2) Trajectory-Conditioned Video Generation Once the motion path is ready, the model turns those outlines into a realistic, full-color video.

  • The video generator takes the initial image and the mask trajectory and “paints” each frame so hands, objects, and backgrounds look natural.
  • To make this more robust and realistic, the authors add two smart tricks:
    • Random “inflate/deflate” of masks: Slightly enlarging or shrinking masks makes the model less sensitive to exact mask shapes, so it generalizes better.
    • Contact-focused training: The model pays extra attention to areas where hands/robots touch the object, improving those tricky boundary regions.

Under the hood: The paper uses modern “diffusion models,” which you can imagine as starting with noisy, blurry frames and gradually cleaning them up to reveal the final video. A “VAE” is used to compress images into a form the model can process efficiently, and “cross-attention” is a mechanism that helps the model “listen” to the text prompt or the position cue while generating motion and visuals.

What did they test, and what did they find?
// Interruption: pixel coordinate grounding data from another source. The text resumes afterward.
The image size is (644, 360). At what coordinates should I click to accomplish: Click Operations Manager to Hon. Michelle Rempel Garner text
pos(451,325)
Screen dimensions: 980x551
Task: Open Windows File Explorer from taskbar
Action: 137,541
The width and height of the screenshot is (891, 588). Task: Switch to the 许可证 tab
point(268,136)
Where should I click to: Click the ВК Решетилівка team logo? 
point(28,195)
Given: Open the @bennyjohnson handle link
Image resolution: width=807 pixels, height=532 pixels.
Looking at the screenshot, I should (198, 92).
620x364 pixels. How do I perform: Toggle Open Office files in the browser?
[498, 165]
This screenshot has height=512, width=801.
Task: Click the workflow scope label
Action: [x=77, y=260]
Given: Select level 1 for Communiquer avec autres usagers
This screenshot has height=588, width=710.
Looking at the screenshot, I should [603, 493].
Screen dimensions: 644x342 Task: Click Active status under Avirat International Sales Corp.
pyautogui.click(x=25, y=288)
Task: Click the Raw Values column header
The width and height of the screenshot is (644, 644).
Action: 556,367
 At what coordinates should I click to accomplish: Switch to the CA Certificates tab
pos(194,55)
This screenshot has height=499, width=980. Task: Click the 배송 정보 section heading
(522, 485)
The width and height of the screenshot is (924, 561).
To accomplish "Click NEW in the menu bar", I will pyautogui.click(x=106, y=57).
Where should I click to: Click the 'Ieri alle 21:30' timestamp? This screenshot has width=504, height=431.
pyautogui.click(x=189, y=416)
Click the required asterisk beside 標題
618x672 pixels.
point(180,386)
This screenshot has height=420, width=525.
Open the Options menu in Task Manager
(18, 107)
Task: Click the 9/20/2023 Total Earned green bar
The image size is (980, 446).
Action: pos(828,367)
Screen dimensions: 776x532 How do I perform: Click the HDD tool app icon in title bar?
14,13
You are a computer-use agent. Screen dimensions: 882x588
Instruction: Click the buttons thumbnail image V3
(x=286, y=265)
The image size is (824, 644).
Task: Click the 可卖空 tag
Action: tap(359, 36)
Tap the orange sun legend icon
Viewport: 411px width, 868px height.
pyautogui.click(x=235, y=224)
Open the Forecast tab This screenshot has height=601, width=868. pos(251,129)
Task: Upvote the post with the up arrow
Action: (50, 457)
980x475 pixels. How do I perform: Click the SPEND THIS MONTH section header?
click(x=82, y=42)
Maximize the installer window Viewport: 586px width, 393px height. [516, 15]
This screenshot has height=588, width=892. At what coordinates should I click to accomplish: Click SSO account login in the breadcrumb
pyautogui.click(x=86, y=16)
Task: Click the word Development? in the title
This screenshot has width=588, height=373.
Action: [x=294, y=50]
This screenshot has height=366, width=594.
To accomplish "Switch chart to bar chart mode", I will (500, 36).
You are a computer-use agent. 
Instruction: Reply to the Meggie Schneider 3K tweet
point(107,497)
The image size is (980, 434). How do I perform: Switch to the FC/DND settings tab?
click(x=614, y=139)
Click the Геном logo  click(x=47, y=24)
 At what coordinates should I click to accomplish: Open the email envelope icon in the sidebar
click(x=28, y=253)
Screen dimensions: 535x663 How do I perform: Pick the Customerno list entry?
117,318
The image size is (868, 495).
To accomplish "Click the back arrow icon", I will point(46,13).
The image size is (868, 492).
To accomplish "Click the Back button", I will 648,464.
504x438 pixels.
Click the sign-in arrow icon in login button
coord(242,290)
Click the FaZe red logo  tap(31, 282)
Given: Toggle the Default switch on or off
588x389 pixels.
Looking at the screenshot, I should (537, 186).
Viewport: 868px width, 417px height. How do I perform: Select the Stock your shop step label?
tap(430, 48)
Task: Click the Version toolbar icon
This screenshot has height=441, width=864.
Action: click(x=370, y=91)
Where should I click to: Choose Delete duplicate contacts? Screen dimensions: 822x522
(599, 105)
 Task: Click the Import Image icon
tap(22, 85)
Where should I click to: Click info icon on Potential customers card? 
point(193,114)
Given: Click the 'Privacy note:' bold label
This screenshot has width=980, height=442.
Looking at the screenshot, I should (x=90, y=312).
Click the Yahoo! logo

The authors built two benchmarks to fairly train and test their method:

  • Human–Object Interaction: HOI4D (videos of hands interacting with many different objects).
  • Robotic Manipulation: BridgeDataV2 (videos of robot arms moving and placing objects).

They compared Mask2IV to other methods:

  • DynamiCrafter (a strong image-to-video baseline that doesn’t offer fine control).
  • CosHand and InterDyn (methods that use masks but typically require dense mask sequences provided by the user).

Key findings:

  • Mask2IV produced videos that were more realistic and better controlled than the baselines. In simpler terms: fewer visual glitches, smoother and more believable motions, and better alignment with the requested action or target position.
  • It handled different objects and actions well—just changing the input object mask or text prompt led to different, sensible interactions.
  • It paid special attention to the “contact” area where the hand or robot touches the object, leading to cleaner, more convincing interactions.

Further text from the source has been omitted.